To do:
[A] In the printmaking passage, rewrite the paragraph beginning "An original print is one printed from a matrix" as a short bulleted list that keeps its main facts.
[B] List every artist that the printmaking passage names.
[C] Extend the printmaking passage past its final sentence.

====== Source passage

In an era where visual information is mass produced every day via print and electronic media, it has become hard to imagine a time when each picture was created as a rare, one-of-a-kind image. There was a time, however, when painted and drawn images were available only to the wealthy few. With the invention of printmaking technology at the end of the Middle Ages, a European revolution in communication and artistic expression ensued.

The earliest method of printmaking was known as relief printing: an image was carved into a block of wood or metal plate and then printed from the raised surface of the block or matrix. Intaglio printing, an artistic process derived from goldsmithing, was developed soon after. Although they required a more elaborate press, the intaglio techniques of etching, engraving and drypoint allowed for a greater range of tone and texture. The invention of movable type, around 1450, brought a means to mass produce images in combination with text. This innovation fueled the information explosion that swept through Europe during the Renaissance.

Like most technologies, printmaking has evolved for essentially practical purposes. However, it has also been embraced by artists seeking out new ways to express themselves creatively. The son of a goldsmith, German artist Albrecht Dürer (1471 -1528) developed printmaking to a high-level art form during the Renaissance. Dürer was a master of the woodcut but used intaglio methods as well. He became famous, as did the Dutch artist Rembrandt van Rijn, (1606 - 1669), for mastering the techniques of print making and, subsequently, making his artwork more readily accessible to the public. Although Rembrandt is primarily remembered as a painter today, during his lifetime his etchings earned him the admiration of his contemporaries.

In the 19th Century, new innovations such as stone lithography and silkscreen printing further expanded the artist's printmaking repertoire. A variety of new effects, including the use of colour, could now be achieved. It is interesting to note that even with all the advances made in printmaking technology, the old methods of relief printing continue to inspire artists today. As in the past, the advantage of accessibility and reasonable cost of prints make original fine art available to be enjoyed by a wider audience.

Printmaking in Canada

Although printmaking was an important art form in Europe at the end of the 19th Century, in Canada it was viewed primarily as a method of book illustration. It was not until the early years of the 20th Century that the block print became an important form of artistic expression. Several members of the Group of Seven, including Franklin Carmichael and J.E.H. MacDonald, helped to establish the print as an important artists' medium. The period between the World Wars saw an explosion in the popularity of printmaking among Canadian artists. Some of the greatest examples of the printmaker's art in Canada to date were created during this period.

What is an Original Print?

An original print is one printed from a matrix on which the design was created by hand and issued as part of the original print run. For fine art prints the criteria is more strict: a fine art print is original only if the artist both conceived and had a direct hand in the production of the print. An original print should be distinguished from a reproduction, which is produced photomechanically, and from a restrike, which is produced as part of a later, unconnected publishing venture.

Historical Canadian Printmakers of Note

Current Canadian Printmakers

Printing Techniques Defined

Relief: The image is created from ink held on areas that are not carved away from the matrix. Methods of relief printing are woodcut, wood engraving, and linocut (See definitions below)

Intaglio: The image is created from a metal plate which holds the ink in areas lowered below the level of the original surface. Methods of intaglio printing are engraving, etching, mezzotint, aquatint and dry point (See definitions below).

============
====== Excerpted records

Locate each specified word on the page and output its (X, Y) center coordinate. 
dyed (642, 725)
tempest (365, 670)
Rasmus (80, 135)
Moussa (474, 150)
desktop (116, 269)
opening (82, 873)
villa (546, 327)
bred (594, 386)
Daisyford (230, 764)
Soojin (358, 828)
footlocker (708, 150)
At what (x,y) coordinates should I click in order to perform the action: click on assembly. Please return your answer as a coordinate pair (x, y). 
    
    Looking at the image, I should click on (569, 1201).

============
====== Excerpted records

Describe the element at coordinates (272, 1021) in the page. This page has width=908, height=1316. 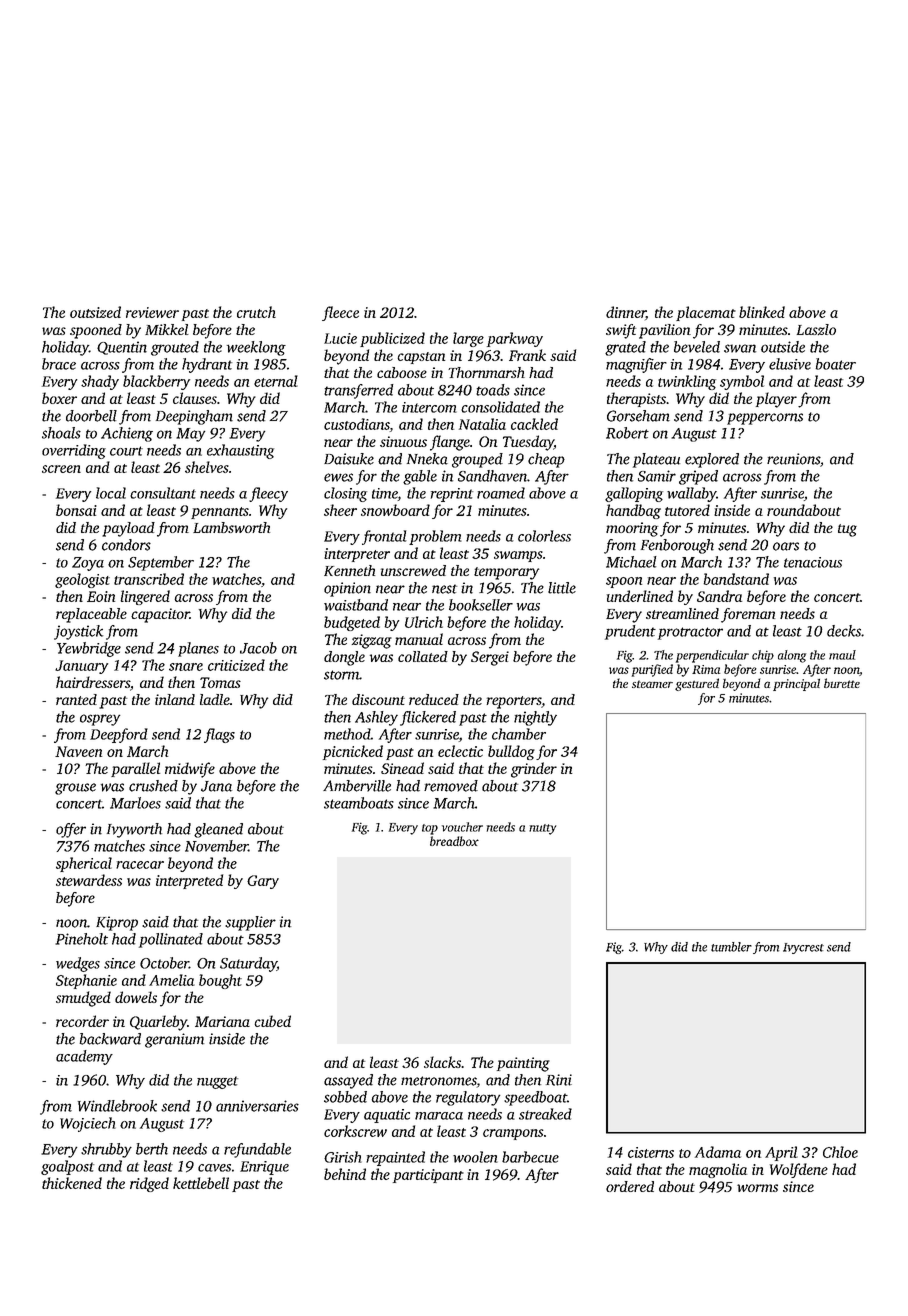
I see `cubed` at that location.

============
====== Excerpted records

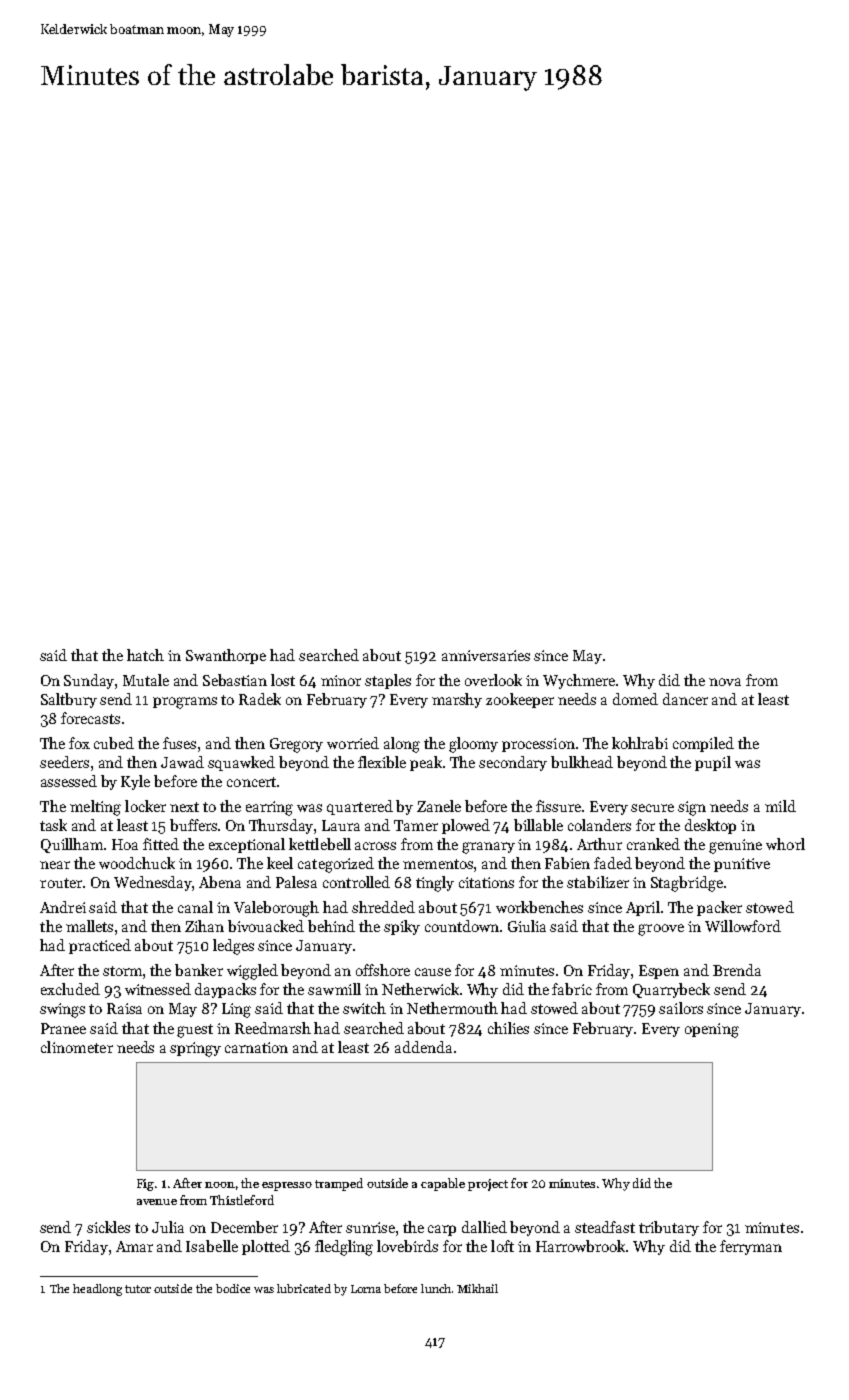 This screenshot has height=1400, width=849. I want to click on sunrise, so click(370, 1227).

============

Task-by-task results:
[A]
- An original print comes from a matrix whose design was made by hand, and it is issued as part of the original print run.
- A fine art print counts as original only if the artist both conceived it and had a direct hand in producing it.
- A reproduction is made photomechanically and is not an original print.
- A restrike comes from a later, unconnected publishing venture and is not an original print.

[B]
- Albrecht Dürer
- Rembrandt van Rijn
- Franklin Carmichael
- J.E.H. MacDonald

[C]
Planographic: A flat image is hand drawn in a greasy medium onto a matrix of stone, zinc or hardened paper. Transfer of the image onto paper depends on the antipathy between water and oil, where the oil-based ink will adhere to the greased areas but not to the areas moistened with water. The most common planographic method of printing is lithography (See definition below).

Serigraph: A print made using a stencil process in which an image or design is superimposed on a very fine mesh screen and printing ink is squeegeed onto the printing surface through the area of the screen that is not covered by the stencil. Serigraphic method is silkscreen printing and some stencil printing.

A Glossary of Print Making Terms

Aquatint: Intaglio technique using melted rosin dust to etch areas of textured tones.

Drypoint: Intaglio technique in which an image is drawn directly into the surface of a metal plate with a sharp etching needle. This raises a burr which will hold the ink if wiped properly.

Edition: An edition of a print includes all the impressions published at the same time or as part of the same print run. Editions of a print should be distinguished from states of a print.

End grain block: A block of wood used for wood engraving. It is the cross section of a tree, usually boxwood or maple.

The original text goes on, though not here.